- DOCUMENT EXCERPT
3rd officer tried in Freddie Gray case acquitted of all charges


The Baltimore police officer who drove the transport van Freddie Gray rode in after his arrest was found not guilty on Thursday of all charges stemming from Gray’s April 2015 death, making him the third officer in that case tried without a conviction.

Officer Caesar Goodson faced charges of second-degree “depraved heart” murder, manslaughter, second-degree assault, misconduct in office and reckless endangerment resulting from the broken neck Gray suffered while in police custody. Gray’s death one week after his arrest set off racial unrest across the city.

Baltimore police said they were ready for possible protests after the verdict and the Maryland National Guard was on standby.

Circuit Judge Barry Williams read the verdict to a packed courtroom. Goodson was facing the most serious charges out of the six officers accused in Gray’s death. Goodson opted for a bench trial leaving his fate up to Judge Williams.

Goodson was dressed in a black suit. After the verdict was read, he was greeted by friends and relatives, many of whom were crying. Officer Edward Nero, who was acquitted last month, sat in the front row and hugged Goodson.

Prosecutors alleged that Gray sustained his injuries because Goodson did not properly strap Gray into the police van on April 12, 2015 and also gave him a “rough ride” on the way to the police station. The charges could have sent Goodson to prison for at least 68 years.

Judge Williams repeatedly said prosecutors failed to show evidence that Goodson was aware or should have been aware that Gray was hurt. He also said they could not prove how Gray’s injuries occurred.

State’s Attorney Marilyn Mosby was seated in the center of the front row. After the verdict was announced she sighed and walked out of the courtroom with a security entourage.

- SUPPLIED DATA
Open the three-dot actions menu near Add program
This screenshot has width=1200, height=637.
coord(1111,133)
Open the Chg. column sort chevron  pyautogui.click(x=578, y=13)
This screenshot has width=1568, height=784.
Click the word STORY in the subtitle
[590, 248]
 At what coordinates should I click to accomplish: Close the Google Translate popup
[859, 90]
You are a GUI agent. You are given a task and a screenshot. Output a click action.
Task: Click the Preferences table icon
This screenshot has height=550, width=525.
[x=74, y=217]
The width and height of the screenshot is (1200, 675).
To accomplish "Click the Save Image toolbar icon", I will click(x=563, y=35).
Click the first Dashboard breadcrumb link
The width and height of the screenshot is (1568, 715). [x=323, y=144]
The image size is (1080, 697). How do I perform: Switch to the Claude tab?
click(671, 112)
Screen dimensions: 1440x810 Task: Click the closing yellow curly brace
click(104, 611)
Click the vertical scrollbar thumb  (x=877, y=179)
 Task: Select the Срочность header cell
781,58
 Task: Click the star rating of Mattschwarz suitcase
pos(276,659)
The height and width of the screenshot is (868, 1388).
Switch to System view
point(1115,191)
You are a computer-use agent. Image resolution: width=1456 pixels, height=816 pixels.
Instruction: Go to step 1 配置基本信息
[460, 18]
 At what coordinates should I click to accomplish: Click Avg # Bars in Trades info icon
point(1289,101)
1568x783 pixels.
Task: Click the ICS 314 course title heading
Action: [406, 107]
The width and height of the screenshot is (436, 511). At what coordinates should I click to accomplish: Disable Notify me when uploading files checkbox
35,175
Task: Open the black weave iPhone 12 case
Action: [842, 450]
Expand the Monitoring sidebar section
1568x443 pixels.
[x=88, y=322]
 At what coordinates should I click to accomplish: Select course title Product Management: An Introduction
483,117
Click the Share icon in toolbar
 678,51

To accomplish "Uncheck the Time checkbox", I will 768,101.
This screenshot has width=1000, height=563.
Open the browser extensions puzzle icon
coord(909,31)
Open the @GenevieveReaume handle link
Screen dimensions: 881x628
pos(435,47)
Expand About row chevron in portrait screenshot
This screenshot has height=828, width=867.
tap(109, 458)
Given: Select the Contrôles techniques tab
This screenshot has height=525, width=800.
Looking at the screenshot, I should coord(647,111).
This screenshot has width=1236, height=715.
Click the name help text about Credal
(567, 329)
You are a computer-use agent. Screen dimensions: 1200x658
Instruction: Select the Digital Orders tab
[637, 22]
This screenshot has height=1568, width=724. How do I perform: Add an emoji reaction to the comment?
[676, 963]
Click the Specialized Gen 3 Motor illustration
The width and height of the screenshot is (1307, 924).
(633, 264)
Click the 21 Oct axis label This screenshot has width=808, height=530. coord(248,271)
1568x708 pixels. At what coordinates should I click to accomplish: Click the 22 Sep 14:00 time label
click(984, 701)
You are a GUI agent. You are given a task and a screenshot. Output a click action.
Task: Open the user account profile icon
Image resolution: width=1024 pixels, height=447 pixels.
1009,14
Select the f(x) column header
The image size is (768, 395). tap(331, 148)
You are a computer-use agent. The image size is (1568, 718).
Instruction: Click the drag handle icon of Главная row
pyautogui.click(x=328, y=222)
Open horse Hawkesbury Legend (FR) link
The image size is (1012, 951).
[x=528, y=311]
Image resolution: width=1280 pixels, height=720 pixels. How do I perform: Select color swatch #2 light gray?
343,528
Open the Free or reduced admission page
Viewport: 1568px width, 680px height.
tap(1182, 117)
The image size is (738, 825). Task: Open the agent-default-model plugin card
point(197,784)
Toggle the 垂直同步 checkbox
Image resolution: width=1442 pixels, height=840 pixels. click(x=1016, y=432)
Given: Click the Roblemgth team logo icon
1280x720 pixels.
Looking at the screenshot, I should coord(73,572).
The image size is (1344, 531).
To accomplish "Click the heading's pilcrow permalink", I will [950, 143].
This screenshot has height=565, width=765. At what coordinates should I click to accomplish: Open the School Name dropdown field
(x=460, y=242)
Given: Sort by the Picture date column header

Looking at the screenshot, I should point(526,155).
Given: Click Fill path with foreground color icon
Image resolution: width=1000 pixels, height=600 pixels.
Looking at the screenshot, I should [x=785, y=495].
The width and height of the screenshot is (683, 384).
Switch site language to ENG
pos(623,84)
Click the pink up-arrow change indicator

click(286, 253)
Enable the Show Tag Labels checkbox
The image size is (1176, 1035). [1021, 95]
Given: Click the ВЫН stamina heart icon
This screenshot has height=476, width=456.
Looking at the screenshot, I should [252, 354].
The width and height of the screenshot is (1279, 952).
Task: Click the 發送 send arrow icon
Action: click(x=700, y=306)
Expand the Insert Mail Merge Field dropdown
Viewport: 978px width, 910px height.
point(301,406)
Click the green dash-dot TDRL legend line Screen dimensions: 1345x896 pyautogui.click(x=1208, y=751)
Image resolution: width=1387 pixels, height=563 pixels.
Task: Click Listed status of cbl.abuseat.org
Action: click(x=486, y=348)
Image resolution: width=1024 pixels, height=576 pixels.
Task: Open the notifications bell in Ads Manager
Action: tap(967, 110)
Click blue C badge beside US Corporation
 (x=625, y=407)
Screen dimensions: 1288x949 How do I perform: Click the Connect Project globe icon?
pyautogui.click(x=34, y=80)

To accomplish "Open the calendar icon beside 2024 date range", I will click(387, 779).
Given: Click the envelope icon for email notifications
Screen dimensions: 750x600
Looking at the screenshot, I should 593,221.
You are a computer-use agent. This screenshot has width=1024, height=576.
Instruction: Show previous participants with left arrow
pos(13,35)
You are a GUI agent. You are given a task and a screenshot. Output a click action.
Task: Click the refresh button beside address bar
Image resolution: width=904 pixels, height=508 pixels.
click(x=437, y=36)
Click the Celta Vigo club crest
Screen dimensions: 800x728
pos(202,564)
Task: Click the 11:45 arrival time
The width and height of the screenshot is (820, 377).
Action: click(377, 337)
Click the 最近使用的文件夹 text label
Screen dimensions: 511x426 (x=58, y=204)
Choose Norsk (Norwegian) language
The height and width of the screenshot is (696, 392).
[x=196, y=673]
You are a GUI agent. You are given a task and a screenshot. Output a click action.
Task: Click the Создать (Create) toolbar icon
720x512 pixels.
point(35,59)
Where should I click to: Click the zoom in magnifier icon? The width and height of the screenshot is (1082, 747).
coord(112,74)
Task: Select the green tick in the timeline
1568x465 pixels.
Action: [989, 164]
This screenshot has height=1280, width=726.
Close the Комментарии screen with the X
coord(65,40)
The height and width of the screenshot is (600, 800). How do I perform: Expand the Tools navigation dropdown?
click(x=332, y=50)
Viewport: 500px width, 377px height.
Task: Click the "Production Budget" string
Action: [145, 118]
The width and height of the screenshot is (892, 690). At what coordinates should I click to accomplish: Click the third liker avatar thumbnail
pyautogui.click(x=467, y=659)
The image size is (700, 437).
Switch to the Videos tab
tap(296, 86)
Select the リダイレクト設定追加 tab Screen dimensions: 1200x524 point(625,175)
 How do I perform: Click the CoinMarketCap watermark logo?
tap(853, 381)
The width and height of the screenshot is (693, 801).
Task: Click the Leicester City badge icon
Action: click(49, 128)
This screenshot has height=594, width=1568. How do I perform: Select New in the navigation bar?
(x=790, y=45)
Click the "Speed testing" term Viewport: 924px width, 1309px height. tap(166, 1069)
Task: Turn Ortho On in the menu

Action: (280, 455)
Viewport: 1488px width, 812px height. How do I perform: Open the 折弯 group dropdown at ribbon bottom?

- EXERCISE AIM
In the article about the Freddie Gray case, what kind of trial did Officer Caesar Goodson choose? These rows were taken from a different source.

- ANSWER TO THIS EXERCISE
A bench trial, which left the verdict up to Judge Williams.